How to Have a Mindful Political Discussion
“Look at other people and ask yourself if you are really seeing them or just your thoughts about them.”
~Jon Kabat-Zinn
While our politicians wage war, a majority of the people in this country would like to see the various factions overcome their political differences and for Congress to work together. This is a lofty goal considering the hyper partisan atmosphere right now. Even outside of government, we are barely speaking to each other, but it is possible to bring mindfulness practice off the meditation cushion and into all aspects of our lives, including difficult conversations.
Healing the divide starts with talking to each other again and listening with non-judgment and compassion. Remember there are two parts of communication: listening and speaking. We can bring mindfulness to both by remaining in the present moment and listening with mindful awareness and speaking with nonjudgment and kindness.
Mindful Listening
Engaging in a mindful political discussion is not much different from mindful communication on any other topic. Depending on who you are talking to and what you are talking about, the subject can be touchy, so it’s important to start from a place of respect. This begins with listening. Talking over each other and interrupting to negate what the other person is saying, is disrespectful.
Beyond not being rude to the person we are speaking with, we need to make sure we are listening. This is not always the case. There are many reasons people don’t listen to each other. Sometimes lack of listening can result from an emotional reaction the listener is having to what the speaker is saying. We are often judging what the other person is saying and thinking about what we will say next. If we are doing all that, are we really listening?
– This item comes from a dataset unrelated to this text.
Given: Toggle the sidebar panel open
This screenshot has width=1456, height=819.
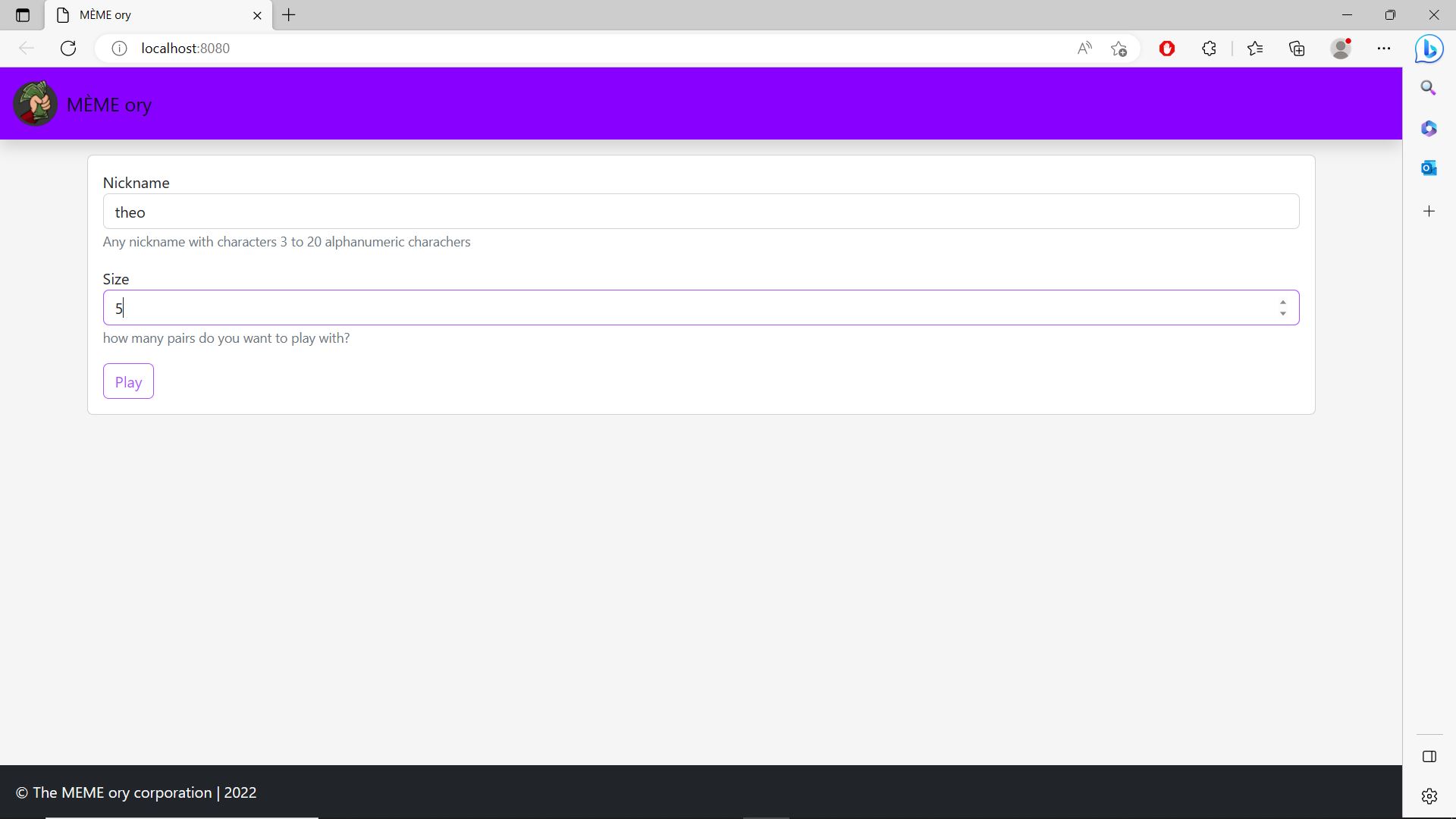Looking at the screenshot, I should (1429, 756).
To apply mindfulness to a political discussion, or any conversation, be present. This is the foundation of mindfulness practice and especially important in a discussion. Focus attention on what the other person is saying and remain present in the moment to avoid mind wandering or disengaging. Put down your phone and be with the conversation.
Speaking Mindfully
Political conversations turn into arguments because people automatically react and often say things they don’t mean. Before speaking, take the time to understand. You can paraphrase or ask for clarification to show that you are listening and understanding before you respond.
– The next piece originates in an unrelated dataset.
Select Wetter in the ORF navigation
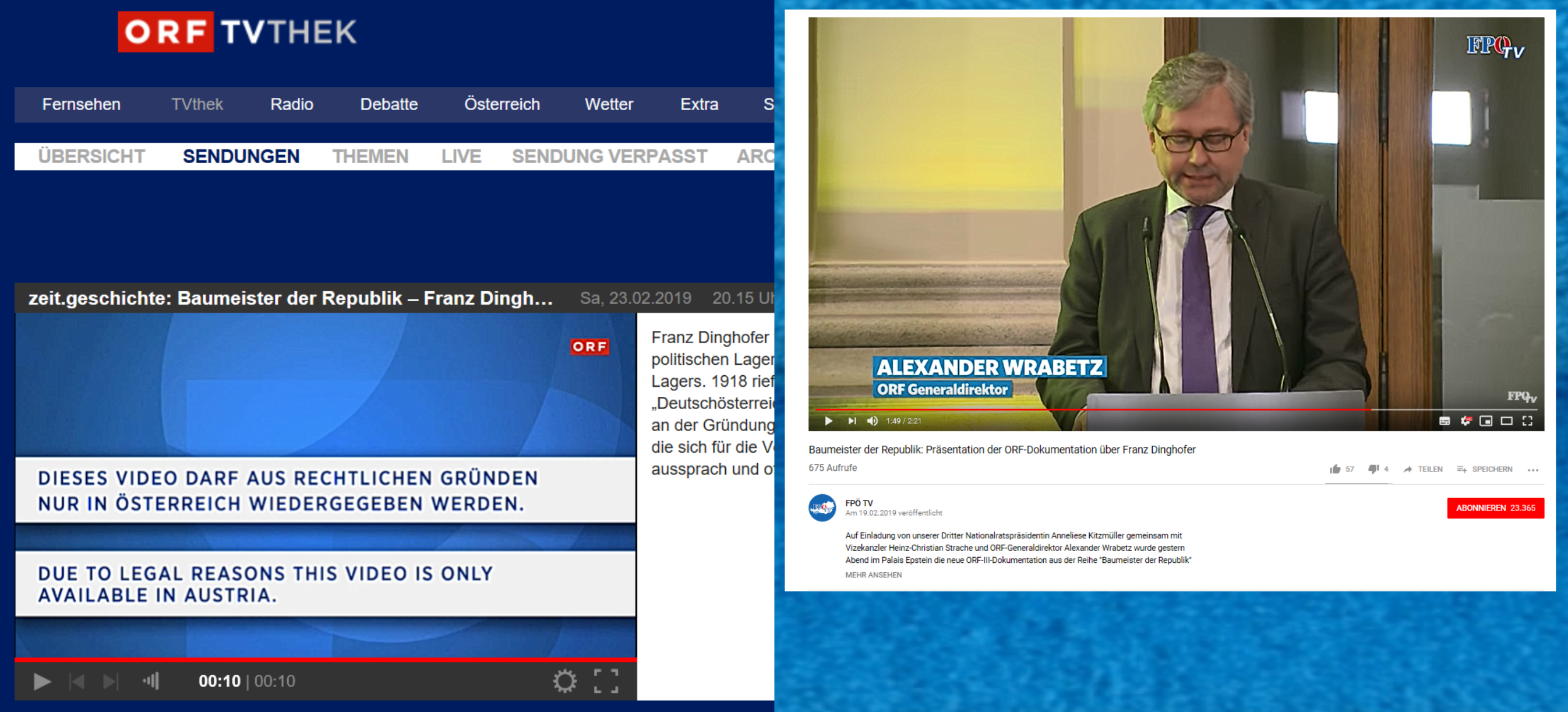 [x=609, y=104]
Renowned Buddhist teacher Jack Kornfield talks about the “sacred pause”. During this pause, he tells us to “stop and release our identification with problems and reactions.” Automatic reactions are where political conversations go off the rails. This is especially true when discussing a topic that we feel passionate about, such as the environment or human rights. But taking the pause allows us to release our identification with our reaction and examine our motivation. Do we want to win the argument or find understanding and common ground?
If you want the discussion to be productive, stay on topic and avoid going off on a rant or making judgmental or hurtful comments. When making a point, be specific and provide examples to clarify. It’s fine to illustrate your point but remain respectful of the other person. In other words, do it without insults. Elementary school teachers often tell the kids to THINK, which is an acronym for is what I am saying True, Helpful, Informative, Necessary, Kind? What we teach to first graders can serve us well as adults having conversations about challenging, yet important topics.
Let go of the outcome, completely. That’s hard, especially when discussing a topic that you really care about. In the end, we don’t have control over the results of any communication. In fact, having the expectation of “winning” the argument or convincing the other person to agree with your point of view leads to resentment and animosity, and we have enough of both. Let go of the need to be right or to win. It’s a good idea to practice all of this before having a conversation because it’s tricky to do in the moment or when things are already heated.
When we have real conversations with others, we may actually find that we agree in some areas. Our country seems irrevocably divided and tribal, and in many ways it is. It can feel like there is no middle and everything is polarized, but that isn’t the truth. We do have big problems with polarization in the United States at the moment, yet there are some areas that have broad agreement among people from both parties. That is a good place to start.